Do you ever reflect on your life – the past and the present – wishing if only you could freeze time?
A friend of ours recently passed away. He was 47, a year younger than I am right now. My heart wrenches for his wife and his two young daughters. I immediately thought of the missed proms, the missed graduations, the missed walks down the aisle.
Gone too soon, there is no salve equal to that grief.
But more than anything, I can’t help but think about that year. I thought about what he would miss in that year that separates the life I’ve gotten to see, and the life he was denied.
Life for me has sped up this past year to an almost unfathomable clip. I knew it would be temporary, all part of the launch of a bestselling book and a massive shift in career focus into full time speaking. They say you get out what you put in, and I knew I had to put in my all.

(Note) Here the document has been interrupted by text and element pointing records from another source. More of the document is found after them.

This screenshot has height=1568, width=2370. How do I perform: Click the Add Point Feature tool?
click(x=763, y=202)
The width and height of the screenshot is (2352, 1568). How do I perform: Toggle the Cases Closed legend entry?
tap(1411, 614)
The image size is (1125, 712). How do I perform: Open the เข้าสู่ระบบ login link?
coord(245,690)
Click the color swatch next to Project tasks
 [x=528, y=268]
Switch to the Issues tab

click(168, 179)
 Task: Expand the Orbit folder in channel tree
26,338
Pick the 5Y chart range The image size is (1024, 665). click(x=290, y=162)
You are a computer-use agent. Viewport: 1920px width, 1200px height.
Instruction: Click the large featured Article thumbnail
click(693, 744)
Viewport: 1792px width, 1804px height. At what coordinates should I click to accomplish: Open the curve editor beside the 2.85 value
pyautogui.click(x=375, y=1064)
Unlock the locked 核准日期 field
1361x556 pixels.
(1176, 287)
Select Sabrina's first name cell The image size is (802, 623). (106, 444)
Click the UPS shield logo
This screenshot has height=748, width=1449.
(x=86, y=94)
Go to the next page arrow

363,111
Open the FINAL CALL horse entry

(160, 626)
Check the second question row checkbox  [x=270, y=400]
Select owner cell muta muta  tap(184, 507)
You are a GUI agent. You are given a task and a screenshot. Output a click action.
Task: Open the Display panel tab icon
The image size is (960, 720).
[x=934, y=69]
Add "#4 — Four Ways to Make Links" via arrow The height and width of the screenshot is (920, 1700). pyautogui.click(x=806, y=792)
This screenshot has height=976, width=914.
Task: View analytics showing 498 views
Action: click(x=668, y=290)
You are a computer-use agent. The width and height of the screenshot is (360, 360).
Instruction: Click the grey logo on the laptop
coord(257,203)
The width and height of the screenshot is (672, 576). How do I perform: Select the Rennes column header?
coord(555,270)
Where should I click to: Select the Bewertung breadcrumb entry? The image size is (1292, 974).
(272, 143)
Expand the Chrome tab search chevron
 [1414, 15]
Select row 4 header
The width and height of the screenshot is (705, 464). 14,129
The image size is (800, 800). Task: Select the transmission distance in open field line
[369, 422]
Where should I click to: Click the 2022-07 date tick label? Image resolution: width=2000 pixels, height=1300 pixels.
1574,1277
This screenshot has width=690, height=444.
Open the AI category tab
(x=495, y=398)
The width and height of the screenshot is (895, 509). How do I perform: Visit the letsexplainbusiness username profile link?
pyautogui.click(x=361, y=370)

But over the past 24 hours, my heart has shifted from the Made-for-Hollywood montage of tear-jerking future mirages to those tiny, almost insignificant, easy to miss bits of daily beauty. I thought about watching my younger son — from ten feet back, because I’m not even trying to pretend that I’m the Cool Mom — march in four-inch iridescent platforms, arms locked with friends, down the entirety of Boston’s five-mile Pride Parade, feeling every bit happy and home with who he is. I thought about when I turned back — you should never turn back — to see my elder son sitting on the tent platform at camp, looking out on the lake and beaming a smile that could like a thousand planets, knowing he was in his happy place. I’ve heard an echo in my head every “I love you, Mom.” I’ve felt the rumble of the tumbling hooves down the stairs as the aroma of dinner broke the airspace of the second floor. I’ve seen a rotating carousel of every sly smile, every shared inside joke, every silly noodle slurping picture, every mutual eye roll.
I’ve often wondered, during this past year — and really every day in identity-shaking waves of doubt since these kids were born — if I was present enough, smart enough, perfect enough. And, here’s where I am right now: I’m not. And that’s okay.
I can’t freeze time, but as long as I’m still noticing and reveling in these little gifts that fall like random sunshowers into our daily monotony, I’m exactly where I should be.